For Skype users, putting together a travel itinerary on Expedia may soon feel like chatting with a live travel agent.
In a week studded with artificial intelligence (AI) announcements from Microsoft, the company gave a early peek at what the Skype Bot ecosystem will look like in 2017. Skype Bots made their debut in late March during this year’s Build developer conference as part of a push by the software giant to usher in an era of conversational intelligence.
Using the Microsoft Bot Framework and the company’s AI-enabled cloud services slate, developers can deliver personalized service using bots. Instead of calling a customer support number or filling out web forms, users can converse with these intelligent agents to get their questions answered or issues resolved and in some cases, complete entire transactions.
Next year, some of those transactions may include booking travel with Expedia on Skype.
“With the Expedia bot, you can easily search for hotels, quickly book, manage reservations, and confirm or cancel hotels and flights,” wrote the Microsoft Skype team in a blog post. “And should you ever have a question the bot can’t answer, Expedia is proud to be one of the first bots that allows calling directly to Expedia, free of charge.”
Hipmunk, another travel website, is working on bringing some business-class appeal to its Skype bot. Microsoft hinted at an integration with the Concur Travel platform used by most large corporations to manage travel and business expenses. Concur, a subsidiary of German software maker SAP, acquired Hipmunk in October.

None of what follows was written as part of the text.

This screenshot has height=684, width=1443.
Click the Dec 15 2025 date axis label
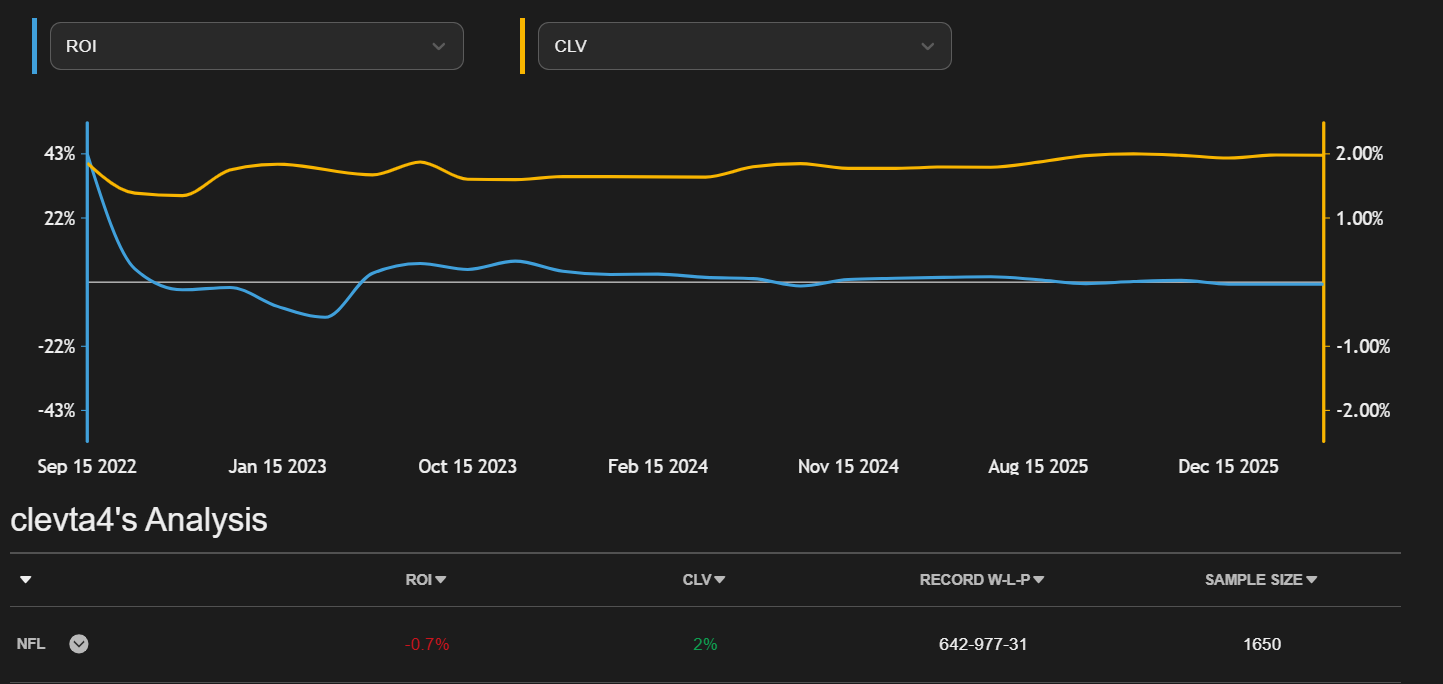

In addition to providing real-time translation services, Skype will soon encourage users pick up a new language. Skype, the Eton Institute, a provider of language training, and Learningonline.xyz have partnered to develop a bot that will help users break down language barriers on their own.
Meanwhile, Microsoft updated the developer community on the progress of its Bot Framework.
Subsequent updates will include bot connectors for Cortana Bing Location services and Microsoft Teams, the company’s new Slack-like team collaboration product. Also new is a Microsoft Cognitive Services offering dubbed QnA Maker, a service business can use to turn FAQs into bots that can answer natural language questions.
“Leveraging the Microsoft Bot Framework tools and harnessing the Microsoft Graph, we are delivering new, innovative scenarios for people in their personal and professional lives,” said Amritansh Raghav, corporate vice president of Skype, in a statement. “These innovations are showing up across apps, email, chat platforms, mobile devices and connected devices.”
And after quietly releasing the Zo chatbot earlier this month, Microsoft made it official this week.
Microsoft’s latest social AI chatbot is based on China’s Xiaoice and Japan’s Rinna. Zo is available on Kik, but the company expects bring the bot to Facebook Messenger and Skype.
In her (like Cortana, Microsoft refers to Zo as a she) short time online, Zo has already broken a record. The chatbot has logged the company’s longest continual chatbot conversation, at 9 hours 53 minutes and 1,229 turns.
Microsoft also appears to have learned a lesson from Zo’s ill-fated predecessor, Tay. Microsoft claims the new chatbot “has strong checks and balances in place to protect her from exploitation.”